文章目录
ListenerBus
private[spark] trait ListenerBus[L <: AnyRef, E] extends Logging {
private[this] val listenersPlusTimers = new CopyOnWriteArrayList[(L, Option[Timer])]
private[spark] def listeners = listenersPlusTimers.asScala.map(_._1).asJava
protected def getTimer(listener: L): Option[Timer] = None
final def addListener(listener: L): Unit = {
listenersPlusTimers.add((listener, getTimer(listener)))
}
final def removeListener(listener: L): Unit = {
listenersPlusTimers.asScala.find(_._1 eq listener).foreach { listenerAndTimer =>
listenersPlusTimers.remove(listenerAndTimer)
}
}
def removeListenerOnError(listener: L): Unit = {
removeListener(listener)
}
def postToAll(event: E): Unit = {
val iter = listenersPlusTimers.iterator
while (iter.hasNext) {
//迭代监听器,获取listener,和timer.
val listenerAndMaybeTimer = iter.next()
val listener = listenerAndMaybeTimer._1
val maybeTimer = listenerAndMaybeTimer._2
val maybeTimerContext = if (maybeTimer.isDefined) {
maybeTimer.get.time()
} else {
null
}
try {
//将事件投递给监听器
doPostEvent(listener, event)
if (Thread.interrupted()) {
throw new InterruptedException()
}
} catch {
case ie: InterruptedException =>
logError(s"Interrupted while posting to ${Utils.getFormattedClassName(listener)}. " +
s"Removing that listener.", ie)
removeListenerOnError(listener)
case NonFatal(e) if !isIgnorableException(e) =>
logError(s"Listener ${Utils.getFormattedClassName(listener)} threw an exception", e)
} finally {
if (maybeTimerContext != null) {
maybeTimerContext.stop()
}
}
}
}
protected def doPostEvent(listener: L, event: E): Unit
protected def isIgnorableException(e: Throwable): Boolean = false
private[spark] def findListenersByClass[T <: L : ClassTag](): Seq[T] = {
val c = implicitly[ClassTag[T]].runtimeClass
listeners.asScala.filter(_.getClass == c).map(_.asInstanceOf[T]).toSeq
}
}
ListenerBus是个泛型特质,其泛型参数为 [L <: AnyRef, E],其中L是代表监听器的泛型参数,可以看到ListenerBus支持任何类型的监听器,E是代表事件的泛型参数。ListenerBus中各个成员的作用如下:
listeners:用于维护所有注册的监听器,其数据结构为CopyOnWriteArrayList[L];
addListener:向listeners中添加监听器的方法,由于listeners采用CopyOnWriteArrayList来实现,所以addListener方法是线程安全的;
removeListener:从listeners中移除监听器的方法,由于listeners采用CopyOnWriteArrayList来实现,所以removeListener方法是线程安全的;
postToAll:此方法的作用是将事件投递给所有的监听器。虽然CopyOnWriteArrayList本身是线程的安全的,但是由于postToAll方法内部引入了“先检查后执行”的逻辑,因而postToAll方法不是线程安全的,所以所有对postToAll方法的调用应当保证在同一个线程中;
doPostEvent:用于将事件投递给指定的监听器,此方法只提供了接口定义,具体实现需要子类提供;
findListenersByClass:查找与指定类型相同的监听器列表。
ListenerBus的类继承体系
[外链图片转存失败,源站可能有防盗链机制,建议将图片保存下来直接上传(img-lAtneg05-1652773297111)(C:\Users\hz21066838\AppData\Roaming\Typora\typora-user-images\image-20220516194802404.png)]

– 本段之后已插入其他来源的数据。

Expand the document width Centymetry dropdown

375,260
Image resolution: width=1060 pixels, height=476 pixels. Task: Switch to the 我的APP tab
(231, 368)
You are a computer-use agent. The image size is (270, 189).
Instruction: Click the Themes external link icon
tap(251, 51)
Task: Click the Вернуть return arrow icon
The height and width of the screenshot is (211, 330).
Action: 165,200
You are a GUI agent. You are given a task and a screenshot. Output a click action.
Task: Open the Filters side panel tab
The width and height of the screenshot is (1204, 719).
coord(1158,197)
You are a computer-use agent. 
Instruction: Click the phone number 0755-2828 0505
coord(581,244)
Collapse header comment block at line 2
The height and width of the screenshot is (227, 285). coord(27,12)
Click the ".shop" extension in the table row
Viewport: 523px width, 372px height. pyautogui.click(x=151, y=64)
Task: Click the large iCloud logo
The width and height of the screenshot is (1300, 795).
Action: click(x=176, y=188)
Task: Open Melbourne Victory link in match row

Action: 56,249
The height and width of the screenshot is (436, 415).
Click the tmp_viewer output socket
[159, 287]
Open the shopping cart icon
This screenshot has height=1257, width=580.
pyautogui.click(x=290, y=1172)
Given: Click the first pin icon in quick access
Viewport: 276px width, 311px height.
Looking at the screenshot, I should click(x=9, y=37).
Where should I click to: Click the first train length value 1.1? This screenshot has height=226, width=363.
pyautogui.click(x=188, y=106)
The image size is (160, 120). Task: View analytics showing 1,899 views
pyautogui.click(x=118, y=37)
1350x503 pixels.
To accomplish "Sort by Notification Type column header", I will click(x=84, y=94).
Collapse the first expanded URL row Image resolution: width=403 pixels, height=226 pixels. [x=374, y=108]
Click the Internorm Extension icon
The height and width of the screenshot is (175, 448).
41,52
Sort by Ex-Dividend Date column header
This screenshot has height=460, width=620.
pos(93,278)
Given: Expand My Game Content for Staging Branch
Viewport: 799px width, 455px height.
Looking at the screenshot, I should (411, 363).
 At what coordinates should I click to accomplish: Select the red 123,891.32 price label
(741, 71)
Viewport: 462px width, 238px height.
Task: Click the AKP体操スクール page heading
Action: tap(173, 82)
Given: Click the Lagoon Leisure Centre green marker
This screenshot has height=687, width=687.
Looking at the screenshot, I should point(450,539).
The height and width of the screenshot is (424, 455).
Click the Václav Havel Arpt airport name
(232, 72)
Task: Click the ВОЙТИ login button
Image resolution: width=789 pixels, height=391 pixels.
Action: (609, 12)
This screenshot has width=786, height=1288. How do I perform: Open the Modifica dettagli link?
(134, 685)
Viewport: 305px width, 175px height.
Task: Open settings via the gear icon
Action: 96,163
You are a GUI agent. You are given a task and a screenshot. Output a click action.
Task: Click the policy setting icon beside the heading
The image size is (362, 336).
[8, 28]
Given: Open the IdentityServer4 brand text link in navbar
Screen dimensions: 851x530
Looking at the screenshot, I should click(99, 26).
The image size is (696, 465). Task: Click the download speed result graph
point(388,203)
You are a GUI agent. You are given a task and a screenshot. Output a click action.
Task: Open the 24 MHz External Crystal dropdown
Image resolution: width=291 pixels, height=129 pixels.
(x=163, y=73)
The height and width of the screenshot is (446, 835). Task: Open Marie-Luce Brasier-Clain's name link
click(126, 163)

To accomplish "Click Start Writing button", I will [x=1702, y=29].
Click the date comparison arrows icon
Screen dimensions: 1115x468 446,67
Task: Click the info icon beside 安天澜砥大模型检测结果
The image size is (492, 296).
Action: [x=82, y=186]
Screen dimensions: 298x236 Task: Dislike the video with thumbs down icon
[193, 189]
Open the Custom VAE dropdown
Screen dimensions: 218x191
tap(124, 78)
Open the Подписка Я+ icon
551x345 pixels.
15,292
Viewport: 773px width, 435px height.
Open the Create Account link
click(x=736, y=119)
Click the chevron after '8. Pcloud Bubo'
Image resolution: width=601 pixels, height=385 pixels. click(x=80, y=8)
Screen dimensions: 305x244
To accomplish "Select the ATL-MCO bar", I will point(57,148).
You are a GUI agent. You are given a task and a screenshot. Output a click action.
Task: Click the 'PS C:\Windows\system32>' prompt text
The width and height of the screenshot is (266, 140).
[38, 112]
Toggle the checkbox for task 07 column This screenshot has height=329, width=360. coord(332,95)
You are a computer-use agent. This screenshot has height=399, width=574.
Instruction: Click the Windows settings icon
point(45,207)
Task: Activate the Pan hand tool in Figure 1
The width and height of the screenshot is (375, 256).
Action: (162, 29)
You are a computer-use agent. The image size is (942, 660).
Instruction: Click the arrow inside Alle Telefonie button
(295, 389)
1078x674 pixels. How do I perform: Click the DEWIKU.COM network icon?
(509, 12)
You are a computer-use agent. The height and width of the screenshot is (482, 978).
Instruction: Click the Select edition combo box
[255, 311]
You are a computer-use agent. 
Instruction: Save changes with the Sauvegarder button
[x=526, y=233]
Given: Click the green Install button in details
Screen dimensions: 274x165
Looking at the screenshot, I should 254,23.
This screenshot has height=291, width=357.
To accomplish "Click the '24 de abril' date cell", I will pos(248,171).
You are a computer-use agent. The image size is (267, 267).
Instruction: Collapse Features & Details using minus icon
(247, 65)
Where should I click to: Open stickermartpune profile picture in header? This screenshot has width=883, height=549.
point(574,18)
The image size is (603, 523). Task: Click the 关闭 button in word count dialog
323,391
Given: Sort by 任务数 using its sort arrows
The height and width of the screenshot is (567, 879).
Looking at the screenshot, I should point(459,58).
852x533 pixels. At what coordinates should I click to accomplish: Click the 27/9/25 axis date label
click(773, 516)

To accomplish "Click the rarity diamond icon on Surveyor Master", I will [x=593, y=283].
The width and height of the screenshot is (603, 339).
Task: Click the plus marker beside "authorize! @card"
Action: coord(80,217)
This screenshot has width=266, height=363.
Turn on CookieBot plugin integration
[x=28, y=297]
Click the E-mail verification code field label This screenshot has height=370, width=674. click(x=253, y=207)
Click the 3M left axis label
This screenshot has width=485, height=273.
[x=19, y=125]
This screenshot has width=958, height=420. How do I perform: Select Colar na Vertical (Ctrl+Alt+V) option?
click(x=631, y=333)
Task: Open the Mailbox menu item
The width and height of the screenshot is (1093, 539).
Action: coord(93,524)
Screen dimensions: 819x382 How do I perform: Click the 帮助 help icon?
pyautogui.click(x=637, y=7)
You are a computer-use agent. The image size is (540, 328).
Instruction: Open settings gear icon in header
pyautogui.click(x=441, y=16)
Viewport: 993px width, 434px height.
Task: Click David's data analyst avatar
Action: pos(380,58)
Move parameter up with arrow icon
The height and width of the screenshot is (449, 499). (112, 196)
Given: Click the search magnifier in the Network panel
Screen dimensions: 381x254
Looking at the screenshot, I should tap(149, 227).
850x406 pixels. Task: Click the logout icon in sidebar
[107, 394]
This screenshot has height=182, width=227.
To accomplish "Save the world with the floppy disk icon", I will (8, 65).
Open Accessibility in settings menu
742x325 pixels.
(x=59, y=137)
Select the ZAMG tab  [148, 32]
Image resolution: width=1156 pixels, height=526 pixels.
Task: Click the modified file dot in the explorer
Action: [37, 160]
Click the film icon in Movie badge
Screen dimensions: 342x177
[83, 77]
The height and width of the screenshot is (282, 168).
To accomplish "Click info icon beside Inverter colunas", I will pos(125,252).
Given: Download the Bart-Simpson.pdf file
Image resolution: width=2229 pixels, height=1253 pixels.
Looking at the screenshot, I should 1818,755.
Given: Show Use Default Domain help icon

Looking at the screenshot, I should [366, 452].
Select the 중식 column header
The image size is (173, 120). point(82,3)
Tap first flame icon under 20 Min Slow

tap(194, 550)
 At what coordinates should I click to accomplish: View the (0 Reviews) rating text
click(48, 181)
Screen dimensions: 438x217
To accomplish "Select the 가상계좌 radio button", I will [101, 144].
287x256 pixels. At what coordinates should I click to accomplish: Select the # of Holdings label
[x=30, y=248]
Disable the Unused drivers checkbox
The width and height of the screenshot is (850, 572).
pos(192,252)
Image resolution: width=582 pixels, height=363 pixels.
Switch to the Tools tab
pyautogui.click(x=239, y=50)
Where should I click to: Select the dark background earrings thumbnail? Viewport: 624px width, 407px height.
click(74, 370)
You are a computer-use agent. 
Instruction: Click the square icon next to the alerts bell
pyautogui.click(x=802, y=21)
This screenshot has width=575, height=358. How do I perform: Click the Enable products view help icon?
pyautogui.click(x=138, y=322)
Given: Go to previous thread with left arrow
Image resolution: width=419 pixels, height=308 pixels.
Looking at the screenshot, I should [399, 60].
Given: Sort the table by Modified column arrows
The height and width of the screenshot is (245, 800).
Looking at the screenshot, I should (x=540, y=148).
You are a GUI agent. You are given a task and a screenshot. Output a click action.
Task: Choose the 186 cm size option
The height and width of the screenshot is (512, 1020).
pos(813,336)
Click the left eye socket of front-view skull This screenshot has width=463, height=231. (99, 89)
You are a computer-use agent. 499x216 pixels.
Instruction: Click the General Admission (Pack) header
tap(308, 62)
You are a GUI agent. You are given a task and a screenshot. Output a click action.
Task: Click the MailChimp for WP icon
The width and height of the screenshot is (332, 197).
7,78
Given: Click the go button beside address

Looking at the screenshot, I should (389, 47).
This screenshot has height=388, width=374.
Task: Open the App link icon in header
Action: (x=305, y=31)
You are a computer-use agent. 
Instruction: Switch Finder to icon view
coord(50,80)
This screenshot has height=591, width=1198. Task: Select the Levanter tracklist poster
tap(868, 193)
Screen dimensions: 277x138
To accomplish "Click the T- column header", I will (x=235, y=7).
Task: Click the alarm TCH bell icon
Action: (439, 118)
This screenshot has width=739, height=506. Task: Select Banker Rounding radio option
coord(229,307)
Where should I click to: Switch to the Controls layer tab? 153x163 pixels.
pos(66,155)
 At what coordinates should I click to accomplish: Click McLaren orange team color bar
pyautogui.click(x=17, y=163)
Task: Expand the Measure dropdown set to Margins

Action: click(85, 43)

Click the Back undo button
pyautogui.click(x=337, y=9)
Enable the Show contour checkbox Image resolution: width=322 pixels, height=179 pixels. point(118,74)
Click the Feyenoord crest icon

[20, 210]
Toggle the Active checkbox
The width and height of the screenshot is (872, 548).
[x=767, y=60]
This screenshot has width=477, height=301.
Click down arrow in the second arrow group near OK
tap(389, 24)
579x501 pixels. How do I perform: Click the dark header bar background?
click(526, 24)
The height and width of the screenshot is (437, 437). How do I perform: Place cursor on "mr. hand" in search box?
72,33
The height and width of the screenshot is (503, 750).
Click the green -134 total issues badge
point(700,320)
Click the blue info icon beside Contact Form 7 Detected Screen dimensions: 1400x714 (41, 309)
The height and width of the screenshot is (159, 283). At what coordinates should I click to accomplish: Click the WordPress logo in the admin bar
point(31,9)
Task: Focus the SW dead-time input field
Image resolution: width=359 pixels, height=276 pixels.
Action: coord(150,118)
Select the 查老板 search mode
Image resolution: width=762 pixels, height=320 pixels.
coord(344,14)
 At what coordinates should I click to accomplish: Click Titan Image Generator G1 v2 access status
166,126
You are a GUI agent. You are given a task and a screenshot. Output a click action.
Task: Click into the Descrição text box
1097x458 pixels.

SparkListenerBus:用于将SparkListenerEvent类型的事件投递到SparkListenerInterface类型的监听器;
StreamingQueryListenerBus:用于将StreamingQueryListener.Event类型的事件投递到StreamingQueryListener类型的监听器,此外还会将StreamingQueryListener.Event类型的事件交给SparkListenerBus;
StreamingListenerBus:用于将StreamingListenerEvent类型的事件投递到StreamingListener类型的监听器,此外还会将StreamingListenerEvent类型的事件交给SparkListenerBus。
SparkListenerBus也有两种实现:
AsyncEventQueue:采用异步线程将SparkListenerEvent类型的事件投递到SparkListener类型的监听器;
ReplayListenerBus:用于从序列化的事件数据中重播事件。
SparkListenerBus
private[spark] trait SparkListenerBus
extends ListenerBus[SparkListenerInterface, SparkListenerEvent] {
protected override def doPostEvent(
listener: SparkListenerInterface,
event: SparkListenerEvent): Unit = {
event match {
case stageSubmitted: SparkListenerStageSubmitted =>
listener.onStageSubmitted(stageSubmitted)
case stageCompleted: SparkListenerStageCompleted =>
listener.onStageCompleted(stageCompleted)
case jobStart: SparkListenerJobStart =>
listener.onJobStart(jobStart)
case jobEnd: SparkListenerJobEnd =>
listener.onJobEnd(jobEnd)
case taskStart: SparkListenerTaskStart =>
listener.onTaskStart(taskStart)
case taskGettingResult: SparkListenerTaskGettingResult =>
listener.onTaskGettingResult(taskGettingResult)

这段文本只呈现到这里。